When you reach the line that contains "Viewport: 1100px width, 732px height.", begin copying exactly, and continue through the last line of the data; no pictures belong in the copy.
------ MATERIAL SUPPLIED
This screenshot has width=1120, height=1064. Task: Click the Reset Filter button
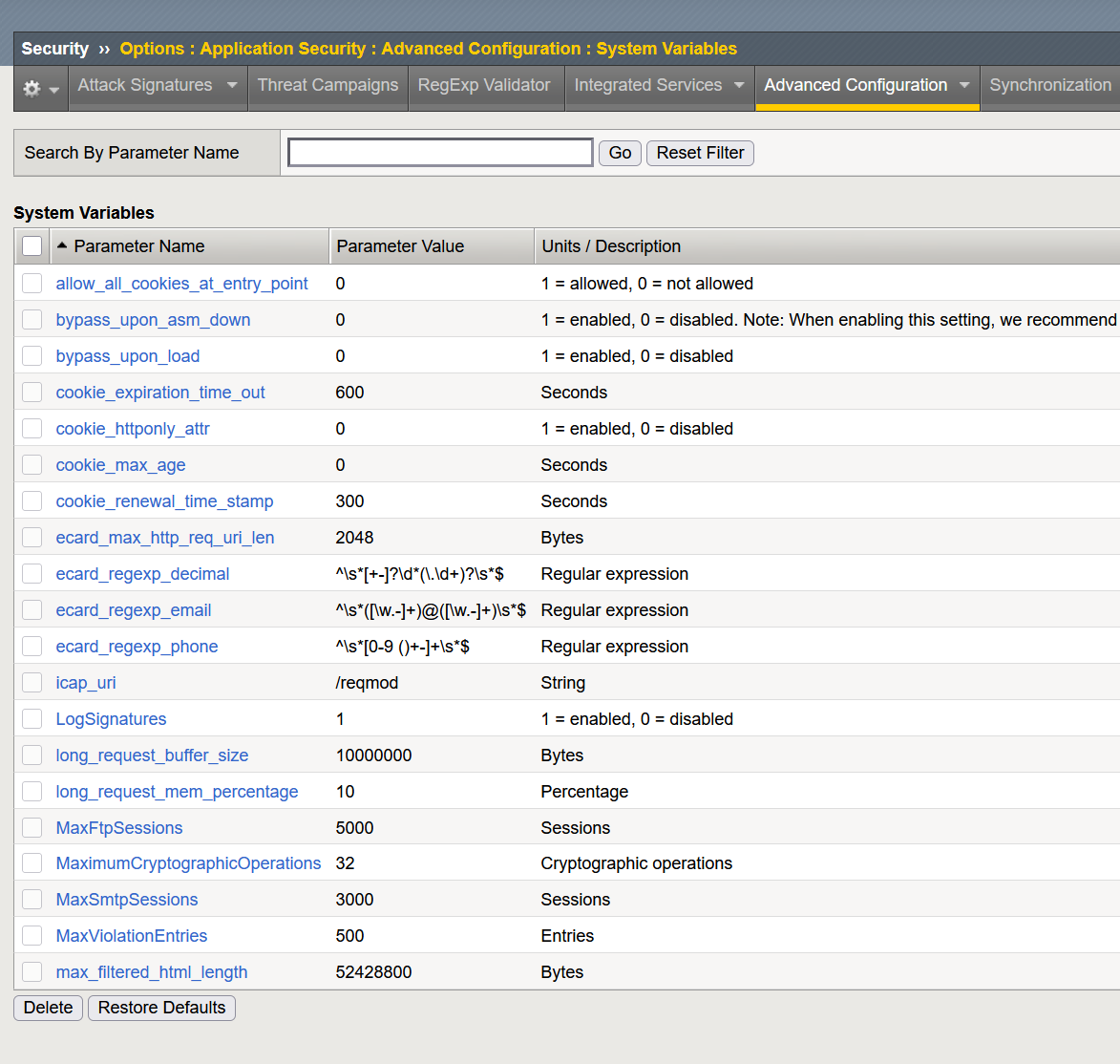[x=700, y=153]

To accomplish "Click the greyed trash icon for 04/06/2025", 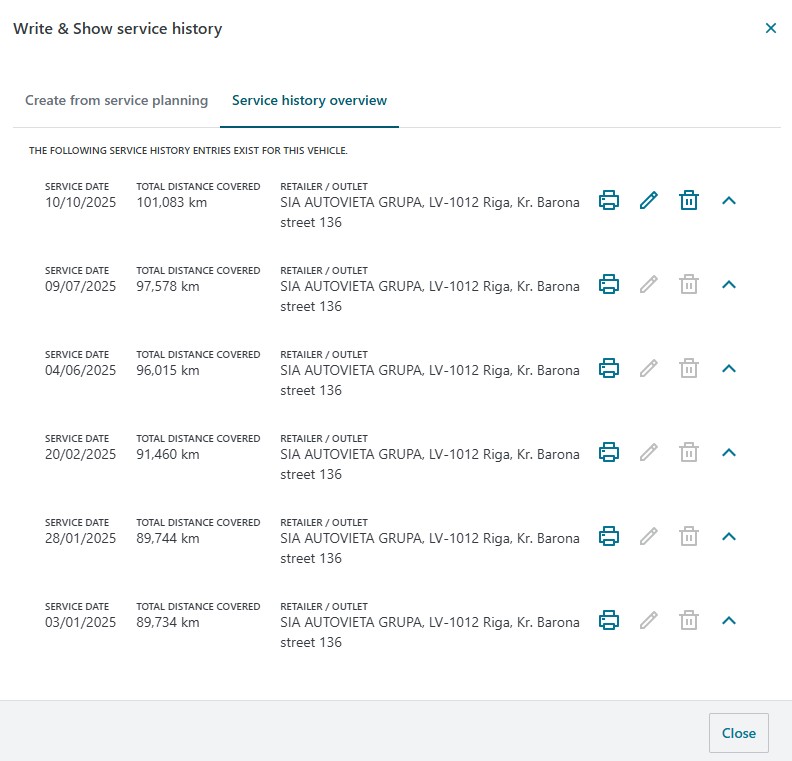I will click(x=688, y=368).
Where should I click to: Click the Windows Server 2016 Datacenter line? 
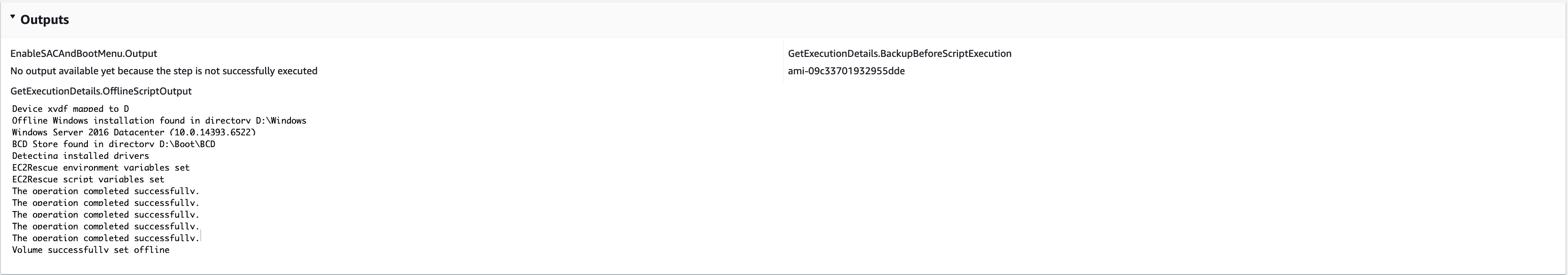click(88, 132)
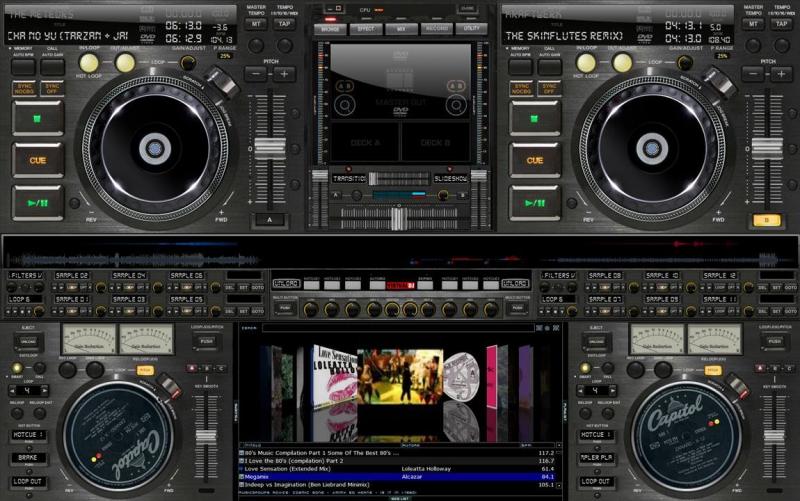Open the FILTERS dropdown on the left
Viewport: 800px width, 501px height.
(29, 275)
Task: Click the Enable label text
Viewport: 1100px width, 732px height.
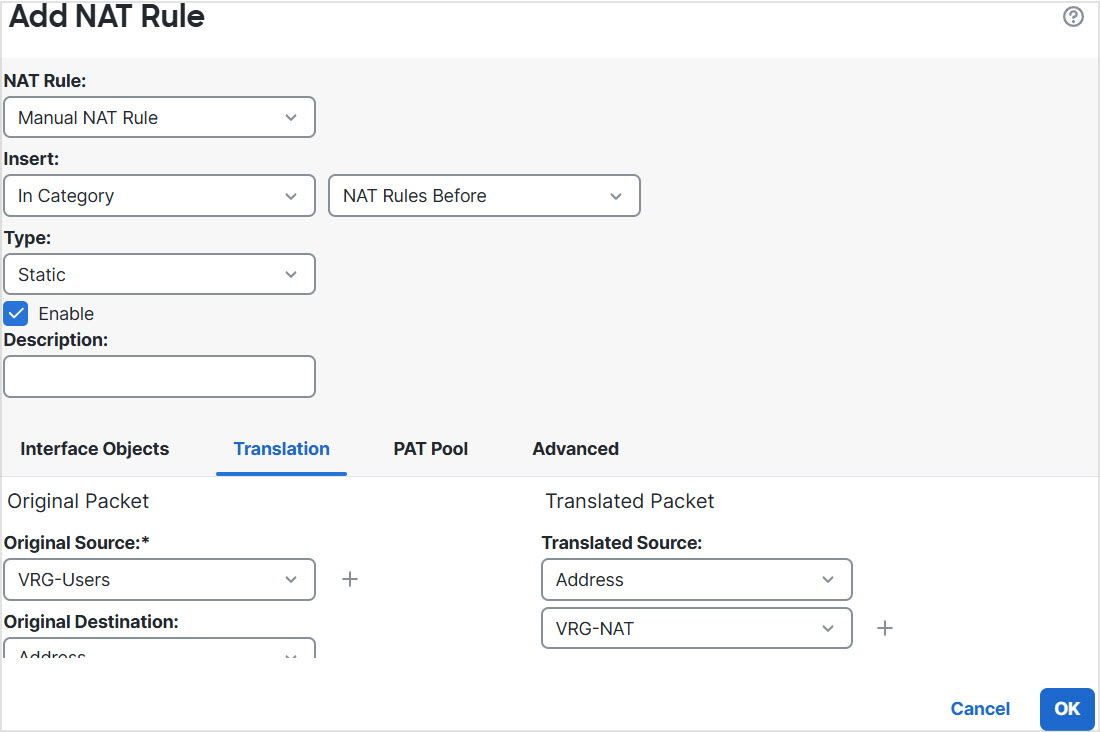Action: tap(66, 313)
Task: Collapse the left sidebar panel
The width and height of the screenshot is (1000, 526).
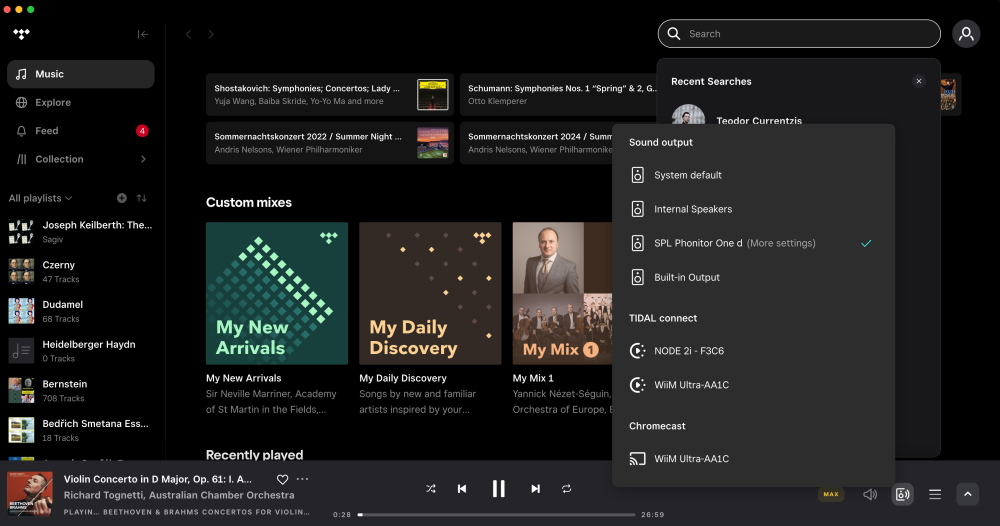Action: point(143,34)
------------
** TASK RESULT **
Viewport: 1100px width, 732px height.
Action: tap(66, 313)
Task: Collapse the left sidebar panel
The width and height of the screenshot is (1000, 526).
Action: point(143,34)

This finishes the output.